The only positive in a down market, Mr Bartier said, was that it gave builders time to take stock and refine their offering.
For BGC Housing Group, that refinement includes a new headquarters in Osborne Park, which will provide a cutting-edge base for the company’s 11 housing and development brands.
ABN Group is also consolidating locating its housing and development brands under one roof, partnering with Fini Group to create a purpose-built headquarters in Leederville.
“If there is a positive to be found in a housing market downturn it is that it encourages new thinking and innovation,” Mr Bartier said.
“We have remained focused on continually improving our customer offering through innovation of new product and process and delivering greater value in every home we build via more efficient designs and improved specification.
“We have also been working collaboratively with industry partners to deliver some exciting built-form projects that have delivered strong results.
“WA’s housing market is cyclical, and while the current downturn is the longest in recent history, it will recover.
“We remain focused on best positioning BGC Housing Group for this market recovery with a new state-of-the-art premises and showroom opening early 2020.”
At JWH Group, Mr Walter said the company had recently undergone a significant restructuring of its brands, sharpening each unit’s focus on specific market segments.
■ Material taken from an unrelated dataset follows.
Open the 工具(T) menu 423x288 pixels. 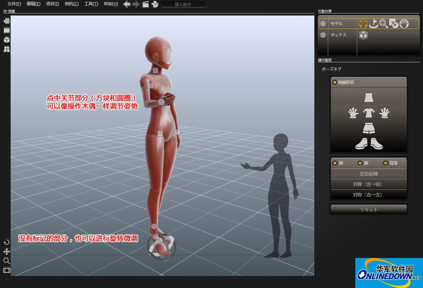tap(91, 4)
One of those initiatives was the introduction earlier this year of SOMO, a business unit dedicated to servicing the diverse housing needs of first-time buyers.
Mr Walter said the recalibration of JWH Group was in line with an evolution of housing type under way in WA, with builders less reliant on the state’s tradition double-brick method of construction.
“There is a lot more framed housing going on now, and a lot of soft-top houses being built – the second storey being framed,” he said.
“It’s also due to the evolution of the smaller lots.
“If you start talking about blocks that are only four to five metres wide, if you look at double-brick versus a framed wall, there is quite a saving on space for the framed.”
Mr Walter said his company had also been able to ride-out the downturn by cutting costs, including a reduction in the number of display homes it produces annually to around 10.
“I am guessing in the last five years the number of display homes would have dropped by about 60 per cent,” he said.
“That’s been quite a dramatic change in how the industry operates.
“What people had to realise is display homes got out of control, there were so many of them out there.
“In a rising market that’s fine, you can make money when you sell your display home. But when the market started turning and stagnating, for the cost of building a display home you’d actually end up making a loss on
the sale.
“And some of the builders out there were carrying 80 display homes. We’d be doing maybe 10 a year. It’s down dramatically.”